- Source document
The offering represents only a small slice of the company, with the public float estimated around 4 percent of shares outstanding. Demand reportedly ran about four times the available stock, roughly $250 billion in orders, and some large brokerages have warned clients that flipping allocations within the first couple of weeks will cost them access to future IPOs. MSCI confirmed it will apply its early inclusion process for large IPOs, forcing passive funds tracking MSCI World and ACWI to buy SPCX within days of the debut. S&P declined to bend its rules for immediate S&P 500 entry, so that catalyst sits further out. Tight float plus forced index buying plus retail enthusiasm is a recipe for a volatile first stretch of trading. The first real fundamental checkpoint arrives with the company’s first public earnings report, expected in November 2026.

Thoughts

This IPO is less a financing event than a coronation, and the structure shows it. SpaceX did not need a price range and a delicate book building dance; it set a fixed $135, picked a share count that spells out 555,555,555, and let $250 billion of demand come to it. The raise itself is interesting too. A company with Starlink’s cash flow does not need $75 billion to keep launching rockets. It needs $75 billion if it intends to build orbital infrastructure, gigawatt scale AI compute, and Starship at industrial cadence simultaneously. The size of the check is the strategy.

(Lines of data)

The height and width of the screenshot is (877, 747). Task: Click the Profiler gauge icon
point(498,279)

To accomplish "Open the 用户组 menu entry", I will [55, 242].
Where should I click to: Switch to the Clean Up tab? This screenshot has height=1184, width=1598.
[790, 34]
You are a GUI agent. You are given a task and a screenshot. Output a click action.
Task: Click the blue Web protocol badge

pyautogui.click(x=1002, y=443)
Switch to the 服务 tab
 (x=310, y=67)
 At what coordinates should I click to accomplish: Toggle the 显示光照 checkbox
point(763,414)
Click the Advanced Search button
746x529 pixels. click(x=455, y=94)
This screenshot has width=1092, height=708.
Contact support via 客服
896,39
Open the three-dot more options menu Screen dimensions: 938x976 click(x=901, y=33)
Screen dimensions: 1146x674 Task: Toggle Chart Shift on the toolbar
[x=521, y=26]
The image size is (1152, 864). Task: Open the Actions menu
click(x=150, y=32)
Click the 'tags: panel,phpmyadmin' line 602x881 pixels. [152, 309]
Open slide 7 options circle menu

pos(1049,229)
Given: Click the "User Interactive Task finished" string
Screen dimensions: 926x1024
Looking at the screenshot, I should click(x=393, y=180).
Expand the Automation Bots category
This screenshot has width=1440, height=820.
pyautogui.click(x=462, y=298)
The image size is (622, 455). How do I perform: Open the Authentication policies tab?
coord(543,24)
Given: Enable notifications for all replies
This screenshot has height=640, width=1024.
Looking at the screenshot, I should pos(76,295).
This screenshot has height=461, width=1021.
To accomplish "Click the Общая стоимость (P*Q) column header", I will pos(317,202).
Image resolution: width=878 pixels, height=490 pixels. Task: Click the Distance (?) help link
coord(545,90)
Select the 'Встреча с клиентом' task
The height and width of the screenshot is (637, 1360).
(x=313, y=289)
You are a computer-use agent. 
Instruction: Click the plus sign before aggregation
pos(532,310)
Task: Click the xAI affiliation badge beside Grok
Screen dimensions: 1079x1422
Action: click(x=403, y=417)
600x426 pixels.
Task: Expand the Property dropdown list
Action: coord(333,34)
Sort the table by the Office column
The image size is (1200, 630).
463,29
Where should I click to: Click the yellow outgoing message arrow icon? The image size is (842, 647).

- Task list
(a) Copy out the records verbatim, starting at the line containing "Click the 'tags: panel,phpmyadmin'" and going through the last line of the records.
(b) Pick up the piece on the SpaceX IPO where it ends and keep writing.

- Replies
(a)
Click the 'tags: panel,phpmyadmin' line 602x881 pixels. [152, 309]
Open slide 7 options circle menu

pos(1049,229)
Given: Click the "User Interactive Task finished" string
Screen dimensions: 926x1024
Looking at the screenshot, I should click(x=393, y=180).
Expand the Automation Bots category
This screenshot has width=1440, height=820.
pyautogui.click(x=462, y=298)
The image size is (622, 455). How do I perform: Open the Authentication policies tab?
coord(543,24)
Given: Enable notifications for all replies
This screenshot has height=640, width=1024.
Looking at the screenshot, I should pos(76,295).
This screenshot has height=461, width=1021.
To accomplish "Click the Общая стоимость (P*Q) column header", I will pos(317,202).
Image resolution: width=878 pixels, height=490 pixels. Task: Click the Distance (?) help link
coord(545,90)
Select the 'Встреча с клиентом' task
The height and width of the screenshot is (637, 1360).
(x=313, y=289)
You are a computer-use agent. 
Instruction: Click the plus sign before aggregation
pos(532,310)
Task: Click the xAI affiliation badge beside Grok
Screen dimensions: 1079x1422
Action: click(x=403, y=417)
600x426 pixels.
Task: Expand the Property dropdown list
Action: coord(333,34)
Sort the table by the Office column
The image size is (1200, 630).
463,29
Where should I click to: Click the yellow outgoing message arrow icon? The image size is (842, 647).

(b)
The valuation question is where honest people will disagree. At 95 times trailing revenue, the market is paying today for the 2035 version of this company: Starlink as a global utility, Starship flying daily, and xAI somewhere in the frontier model race. The bear case is equally simple. The profitable segments are worth a fraction of $1.77 trillion on their own, the AI segment is burning billions against ferocious competition, and one person holds essentially all the votes. Both stories can be true at the same time, which is exactly what makes the next six months of trading interesting. Index flows and a 4 percent float will set the price short term; Starlink subscriber growth and the slope of xAI’s losses will set it long term.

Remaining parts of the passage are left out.